Le voilà près des tribunes. Il s’accroche à la rambarde, essaye de passer par-dessus, mais le public le repousse. Il essaye plusieurs fois, on le rejette encore et encore. À Rome, on n’aime pas les lâches. Et qu’il est lâche ce Lucien que l’on prenait pour un héros ! Aurait-il peur de la mort ? Son comportement est révoltant. On ne l’acclame plus, ça non ! On le conspue, on le traite de divers noms d’oiseaux : colibris, rouge-gorge, mésange bleue, pivert, pinson, poussin, bergeronnette. Ce minable qui craint les gros chats n’est pas un vrai romain.
Marcia le suit toujours et toujours à distance respectueuse. Elle pourrait l’attraper par les jambes à n’importe quel moment lorsqu’il tente d’escalader la barrière mais elle n’en fait rien. Car elle attend Fanny, sa sœur aînée, à qui revient le droit de porter le premier coup, Fanny qui a disparu du champ de vision de Lucien car elle a fait le tour de la piste. Elle saute sur lui, dans son dos, lui broie la nuque et le jette à terre. Il ne succombe pas tout de suite. Marcia vient lui ouvrir les entrailles et en dévore une partie.

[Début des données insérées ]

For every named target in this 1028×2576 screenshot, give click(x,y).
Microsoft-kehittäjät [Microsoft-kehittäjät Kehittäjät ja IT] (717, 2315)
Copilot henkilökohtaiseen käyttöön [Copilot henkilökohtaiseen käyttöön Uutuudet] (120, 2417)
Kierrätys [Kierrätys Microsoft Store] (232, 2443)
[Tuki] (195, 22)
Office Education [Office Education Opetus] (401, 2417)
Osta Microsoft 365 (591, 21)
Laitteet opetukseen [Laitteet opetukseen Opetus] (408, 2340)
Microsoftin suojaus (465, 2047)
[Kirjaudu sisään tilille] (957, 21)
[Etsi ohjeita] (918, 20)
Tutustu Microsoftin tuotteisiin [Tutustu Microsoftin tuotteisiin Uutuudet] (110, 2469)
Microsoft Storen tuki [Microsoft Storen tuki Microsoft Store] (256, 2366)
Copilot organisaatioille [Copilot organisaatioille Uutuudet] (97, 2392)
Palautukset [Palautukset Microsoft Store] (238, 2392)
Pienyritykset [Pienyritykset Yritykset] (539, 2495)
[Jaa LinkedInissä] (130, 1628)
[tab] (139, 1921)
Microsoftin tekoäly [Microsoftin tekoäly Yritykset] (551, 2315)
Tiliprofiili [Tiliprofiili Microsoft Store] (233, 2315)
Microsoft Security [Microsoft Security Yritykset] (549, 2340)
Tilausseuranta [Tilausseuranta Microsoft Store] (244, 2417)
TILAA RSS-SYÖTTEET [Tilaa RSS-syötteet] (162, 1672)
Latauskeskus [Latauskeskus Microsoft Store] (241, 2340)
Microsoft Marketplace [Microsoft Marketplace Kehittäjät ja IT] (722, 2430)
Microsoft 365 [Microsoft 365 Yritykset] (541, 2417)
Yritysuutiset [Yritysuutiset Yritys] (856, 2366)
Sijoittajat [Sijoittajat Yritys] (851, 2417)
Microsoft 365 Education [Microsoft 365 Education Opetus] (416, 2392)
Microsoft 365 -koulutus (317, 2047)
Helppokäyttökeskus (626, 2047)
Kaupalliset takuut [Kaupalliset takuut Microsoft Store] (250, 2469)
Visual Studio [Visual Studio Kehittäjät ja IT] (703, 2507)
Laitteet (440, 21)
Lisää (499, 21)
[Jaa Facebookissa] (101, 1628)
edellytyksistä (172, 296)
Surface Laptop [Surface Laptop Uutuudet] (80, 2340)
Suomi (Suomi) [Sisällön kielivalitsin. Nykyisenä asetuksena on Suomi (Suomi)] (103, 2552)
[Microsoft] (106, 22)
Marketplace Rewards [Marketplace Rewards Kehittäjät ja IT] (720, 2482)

Maintenant c’est fait. Les lionnes victorieuse traînent le cadavre jusque devant leur seigneur, Marius, qui se réveille. Il en goûte un peu, par pure gourmandise. Pas mauvais ce romain, il est bien gras. Le public hurle de joie. Cela fait beau temps que l’on n’a plus vu un tel carnage sur un champ de courses. Cette journée restera dans les annales.
Tobius se bouche les oreilles. Il en a assez des cris de cette foule qui ne veut que du sang, du sang, toujours plus de sang. L’empereur, lui, sourit béatement. Il se relève, rétablit le silence d’un geste de la main, et dit simplement que les lions ont gagné.
Et voilà comment le village de Nabiro, l’actuelle Nairobi, fut déclaré vainqueur de la grande finale des quadriges de l’an 65 des chrétiens.
Cette histoire n’est pas inventée. Elle est la transcription fidèle d’un texte de Silénius le Jeune, grand historien latin injustement méconnu car jugé peu sérieux par nos universitaires – allez savoir pourquoi.